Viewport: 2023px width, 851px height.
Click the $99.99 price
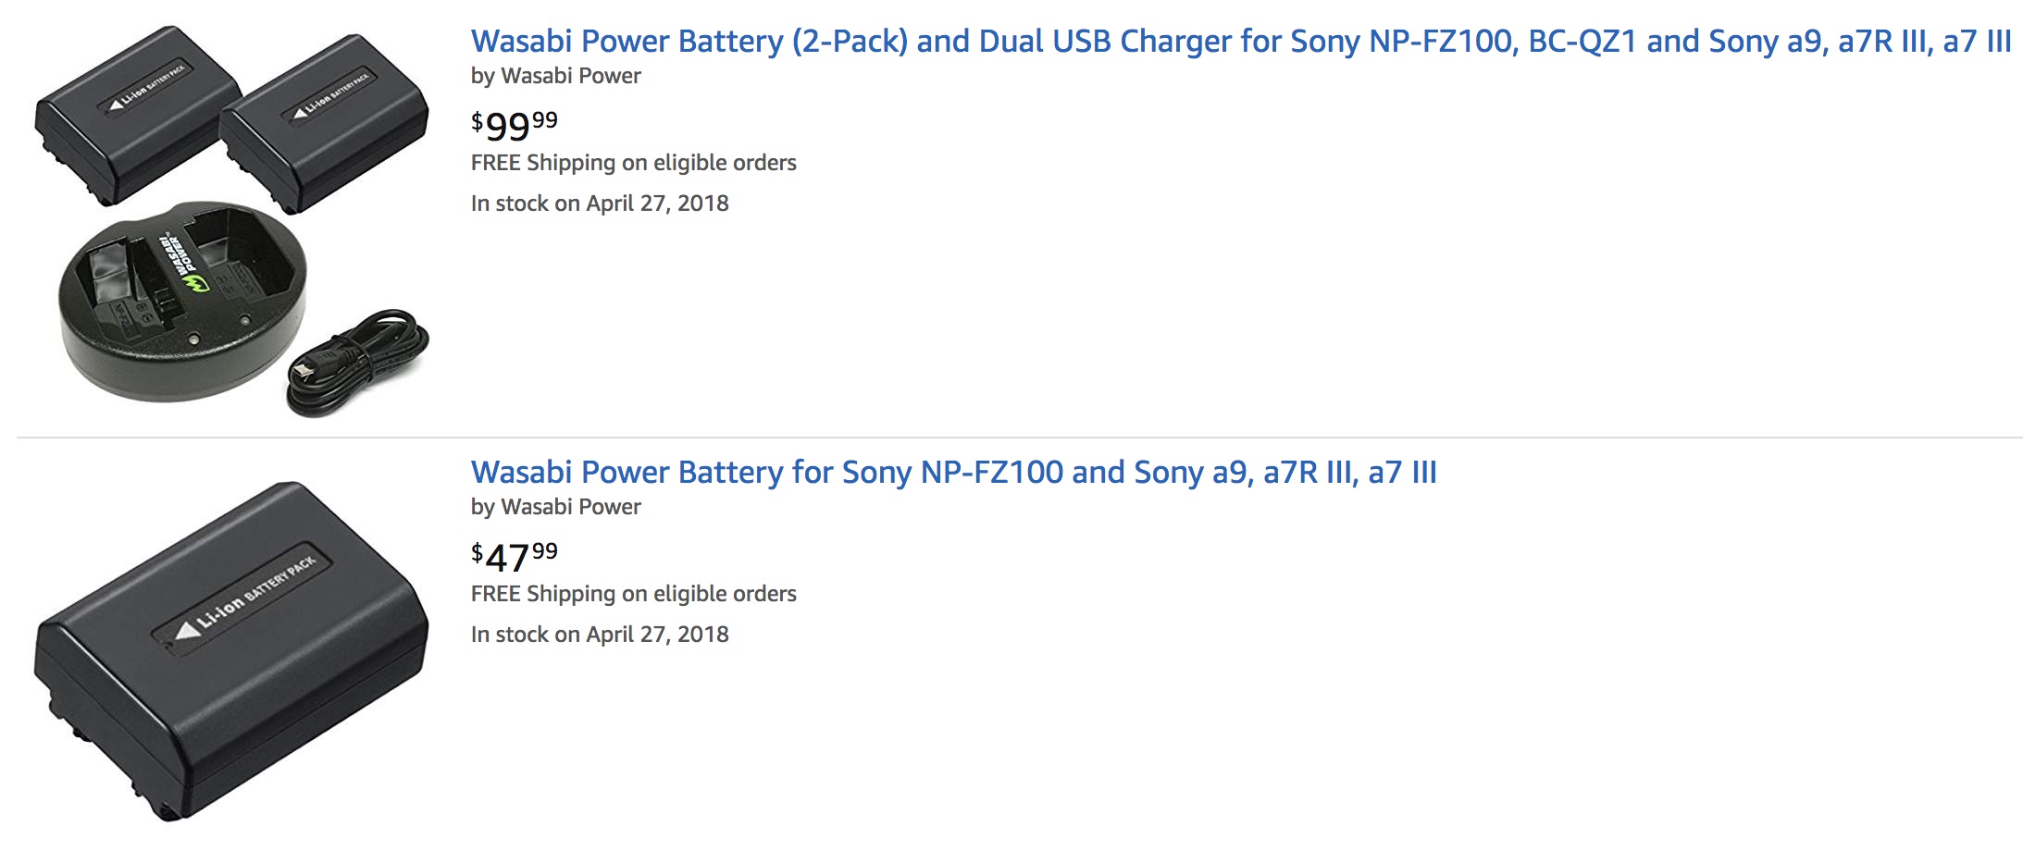pyautogui.click(x=515, y=125)
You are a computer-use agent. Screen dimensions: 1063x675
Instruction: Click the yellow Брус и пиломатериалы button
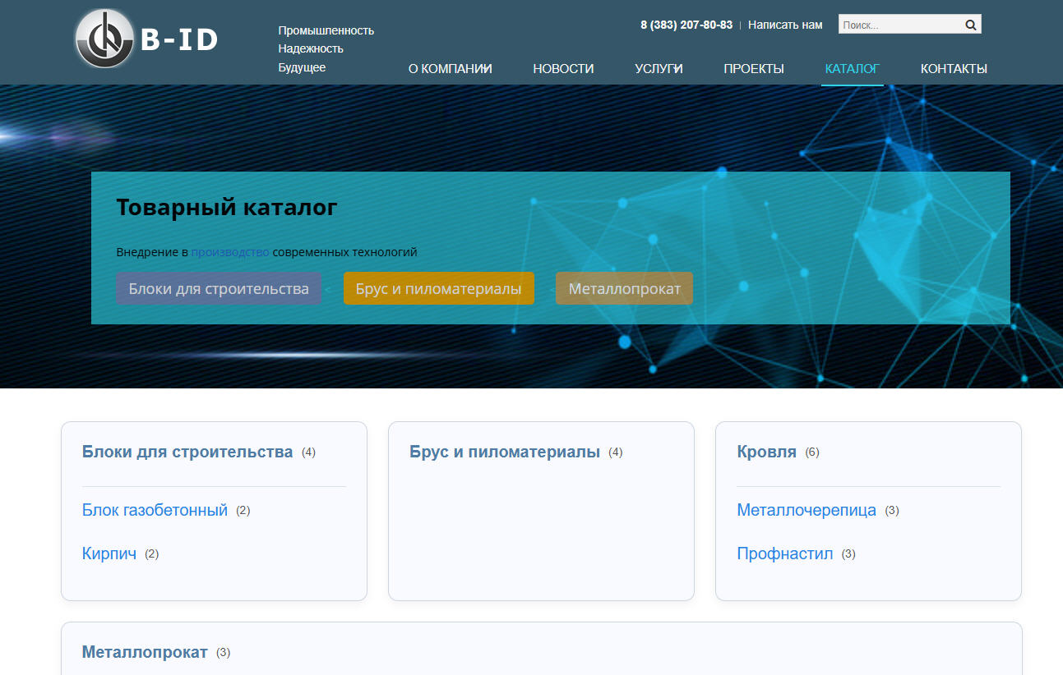pyautogui.click(x=438, y=288)
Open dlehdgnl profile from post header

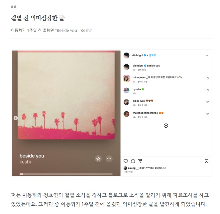coord(138,55)
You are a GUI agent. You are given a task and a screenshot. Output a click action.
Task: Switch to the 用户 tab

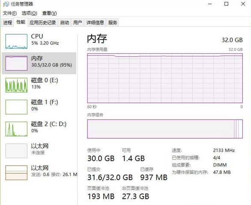(78, 23)
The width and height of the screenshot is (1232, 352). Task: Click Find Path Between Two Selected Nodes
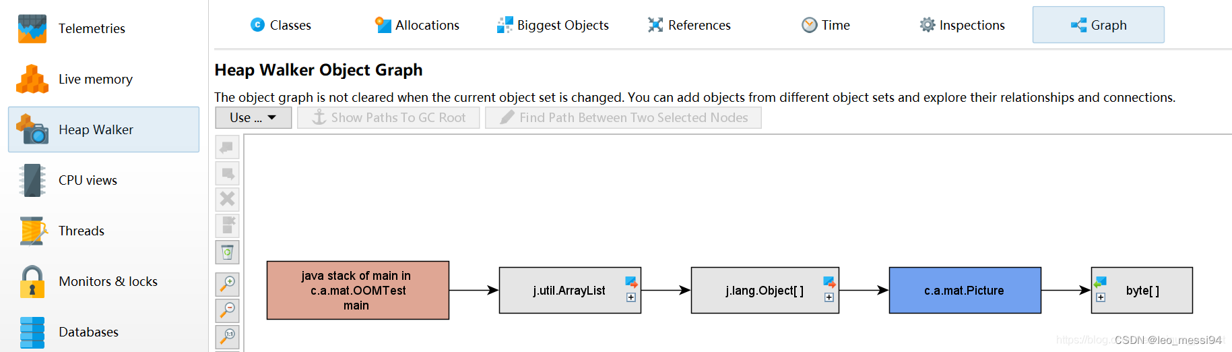point(623,117)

* Aim of the exercise
Return only what lies between the line containing "You are a GUI" and the last line of the listing, those two lines included, exactly as written and with no pictures.

* Output
You are a GUI agent. You are given a task and a screenshot. Output a click action.
Task: Switch to the 用户 tab

(78, 23)
The width and height of the screenshot is (1232, 352). Task: Click Find Path Between Two Selected Nodes
point(623,117)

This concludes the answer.